Make Sure Key Records Are Ready

Attorneys also stressed the importance of having key records on hand, pointing to Forms 924 and 924(a), which refer to the regional center application and the form used to show “continued eligibility” for being designated as a regional center, respectively.

“These compliance audits will involve verification of filings and certifications on record with USCIS,” said Carolyn Lee of Miller Mayer LLP. “And essentially, that means Form 924s and 924(a)s."

Joseph Barnett of Wolfsdorf Rosenthal LLP also noted that USCIS will likely want to look at key contracts, such as fund management agreements, and will be examining public records.

“Is what you told USCIS actually happening, in terms of, are you getting the permits on time as you listed in the business plan?” he asked. “Are you actually trying to move forward with this development, or is it one of those things where you had an idea and you're not necessarily carrying it out to the full extent as you should be?”

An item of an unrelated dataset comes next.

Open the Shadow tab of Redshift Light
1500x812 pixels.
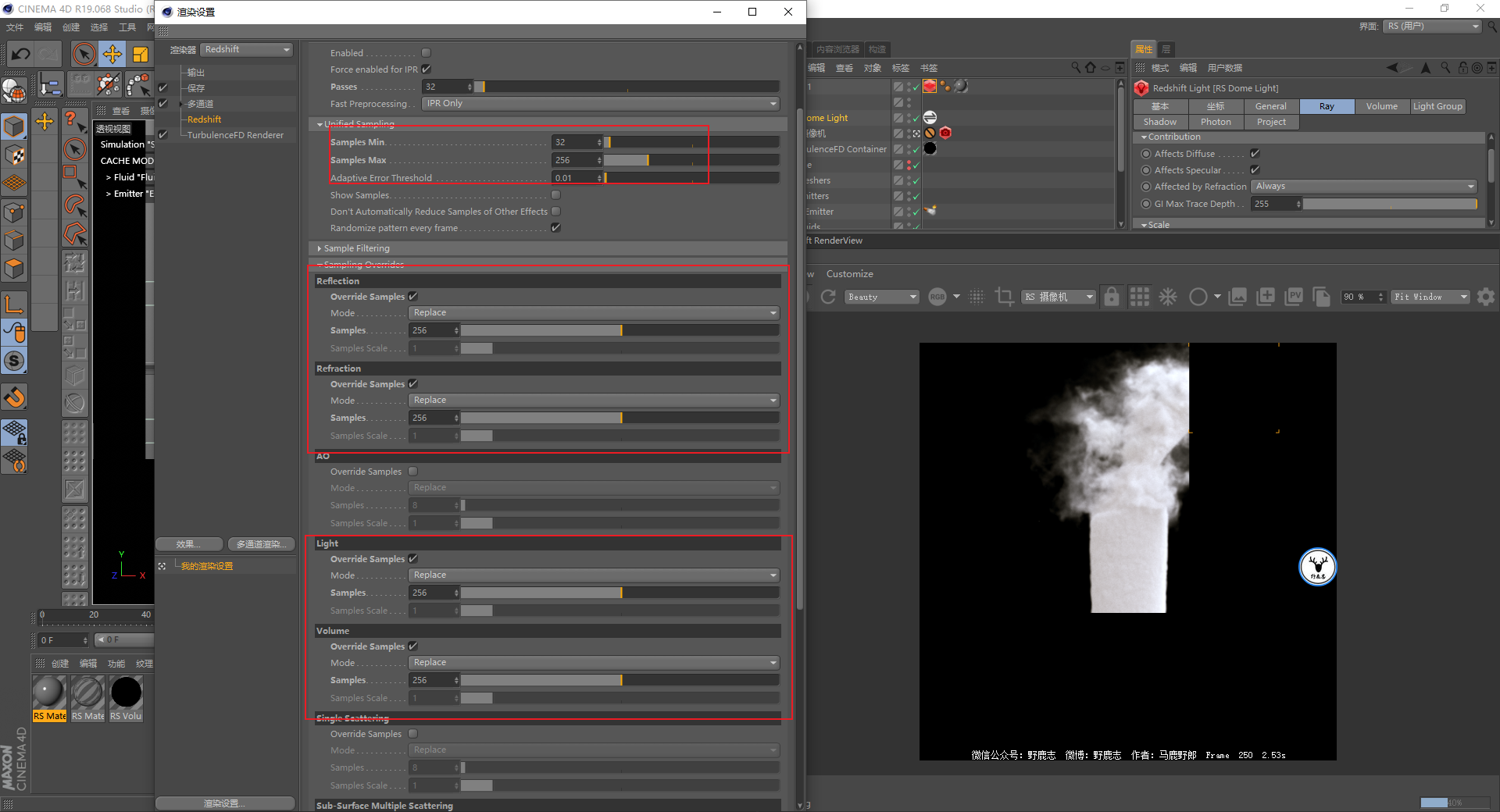click(x=1160, y=122)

Doug Hauer, an attorney with Mintz Levin Cohn Ferris Glovsky & Popeo PC, also cautioned against destroying any documents.

"If you're a regional center, and you've been paying finder’s fees to lawyers in the United States or you've been circumventing the securities laws, you need to get counsel on the proper steps to take before you do anything at all to alter, destroy or conceal documents,” Hauer said.

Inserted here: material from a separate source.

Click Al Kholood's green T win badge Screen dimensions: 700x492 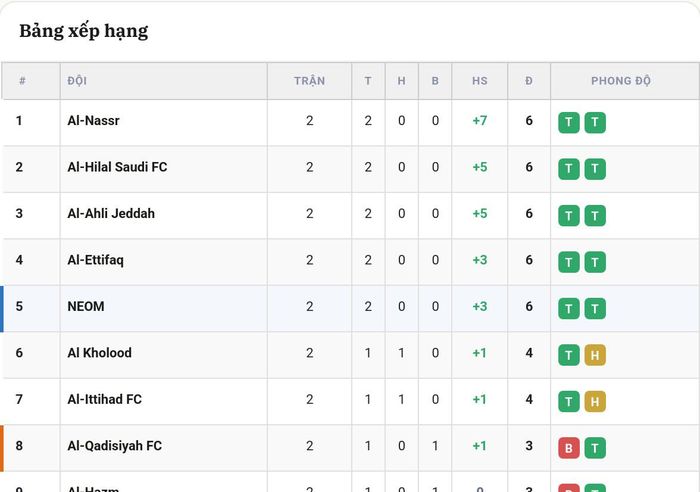tap(568, 355)
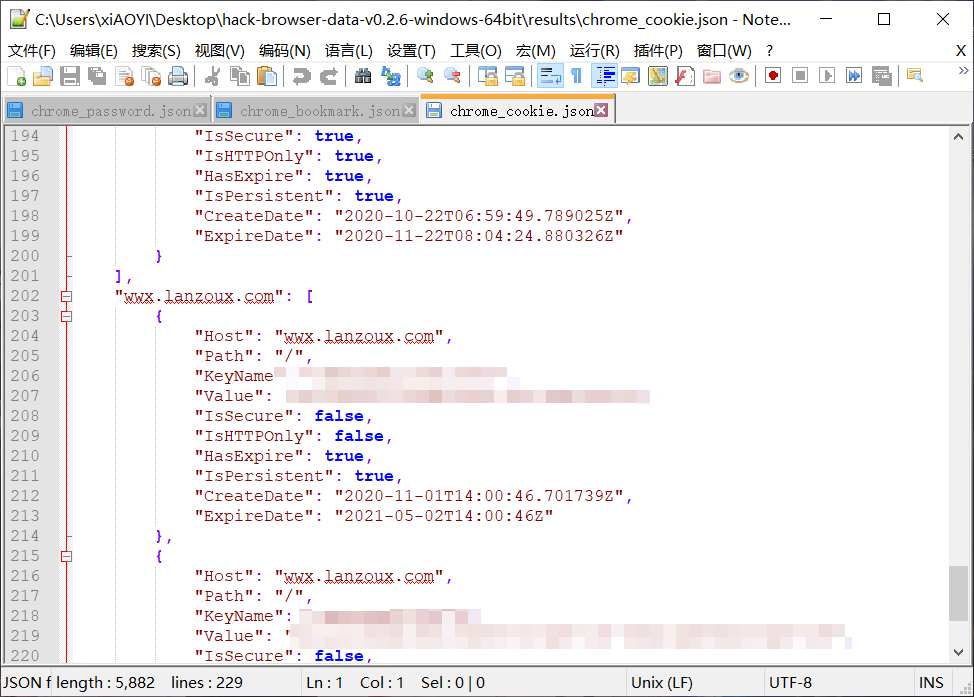
Task: Click the Open file folder icon
Action: [x=43, y=76]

Make Sure Funds Are Properly Tracked

And finally, attorneys said it’s a good idea for regional centers to track the movement of investor funds.

"It looks like they're really interested in tracking the flow of funds, too, so they need to be keeping those records for every [new commercial enterprise] that's sponsored under the regional center's authority," said Jessica A. DeNisi of Klasko Immigration Law Partners LLP, referring to the entity in which the investments are actually made.

Lurie added that it would likely “not go over well” if the regional center has “no idea how much money has been raised.”

“I think quarterly, especially if it's a big project, is reasonable,” she said. “So [for instance], 'As of Sept. 30, $32.5 million was ... raised.'"

Some lawyers are optimistic that EB-5, unaltered since the early 1990s, is ripe for reform this time around, while others believe President Donald Trump and Congress have not been able to devote the time needed to make changes and may simply kick the can down the road by giving the program another temporary extension.